Ryzen may be disruptive in retail channels... maybe but in the enterprise space? No chance. If you think otherwise you're not living in reality.

Ryzen =/= server parts, it is desktop only.
Naples will be for server/workstation applications, targeting things like those 4P servers your work is buying.

Also, way to bring up server solutions in a discussion about desktop users... apples to oranges.
 
Ryzen =/= server parts, it is desktop only.
Naples will be for server/workstation applications, targeting things like those 4P servers your work is buying.

Also, way to bring up server solutions in a discussion about desktop users... apples to oranges.

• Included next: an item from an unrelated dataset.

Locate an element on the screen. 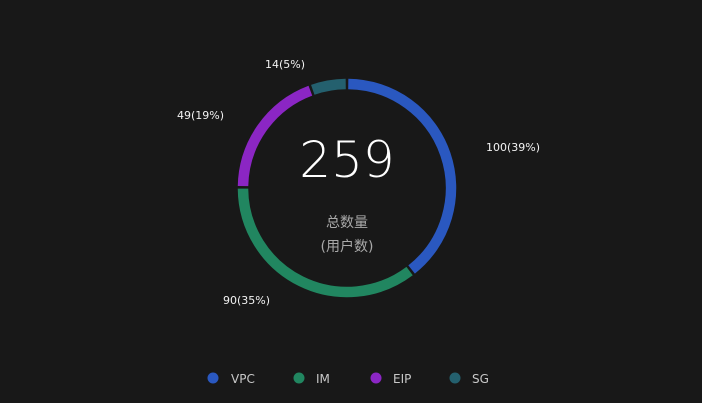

No it's really not. You don't survive as a company selling $600 CPUs to retail space; large enterprise customers are what keep the lights on, Intel gets it AMD never did. Even if every gamer in the country bought one that's a drop in the bucket compared to the hundreds of millions ISPs shell out, plus you have the service contracts that go with it. Hell AMD can't even get the bugs out of their CPU design before it launches, look at all the scheduler issues folks are seeing. TLB errata, ring a bell? This kind of thing scares large customers away from AMD and as long as AMD is purely a retail player they're screwed. All the gaming performance excuses I hear are about how bad windows is. Well they're the main SOC in the Xbox which is based on Windows 10; you mean to tell me they can't get it right even with essentially exclusive access to M$ but Intel can?

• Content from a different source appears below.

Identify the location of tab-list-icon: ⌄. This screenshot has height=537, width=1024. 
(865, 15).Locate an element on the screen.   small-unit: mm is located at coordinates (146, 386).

AMD continues to get endless apologies and excuses and yet these are the same people that rightfully ridicule Apple. I'm not saying Ryzen is bad per say, what I am saying is that their execution is horrible and until that changes they're still going to be at the bottom of the barrel and will never command a premium.

- - - Updated - - -

After couple of days since premiere I think that most Broadwell-E/Haswell-E users don't really think about switching to Ryzen and people who are using computers for work will stick to Intel at least till all issues with Ryzen will be solved. I just don't think that anyone who has knowledge about all current issues would be so dumb to buy Ryzen for work. I'm not saying that Ryzen is bad, it's just to early to say if it's good.
So who may buy Ryzen ? Mainly those who believe in popular reviews in the web as there you won't see any info about issues with this platform. In almost all reviews you can read only how good is Ryzen and how cheap it is comparing to Intel 8 cores+. Most stuff in the web is like AMD marketing talk and nothing else.

See he gets it ^^
 
lol it's so early in Ryzen's life.

This is like kicking someone while they are down..........

That is quite true but what I think people forget is that most developers are working on trying to code down to the metal as much as physically possible. AMD is both competing in a battle of ideas and market share and it's one they're losing sadly. It would be one thing if it were essentially a carbon copy of Haswell-E at a cheaper price but it isn't. The uArch is completely different and through their own admission has to be coded differently to take advantage of the added performance. AMD doesn't have the clout to get away with something like that, Intel does. Why would a sysadmin working for a large enterprise customer roll the dice this chip right now given most companies keep their equipment 5-10 years? Hell we're only now just getting rid of San Diego based Opteron servers... think about that. All Intel has to do is drop prices enough to entice these folks to stay the course, especially if their software development requires proprietary designs that Intel offers.

AMD is in a no win situation in this regard, the added black eye is it's gaming performance is NOT on par with Skylake much less Kaby or Cannon. I totally get why people like these chips just like there were a few folks who swore by the FX chips citing "smoothness". But the reality is they've dropped the ball yet again and are going to be moved back to the bottom of the barrel inside of a year.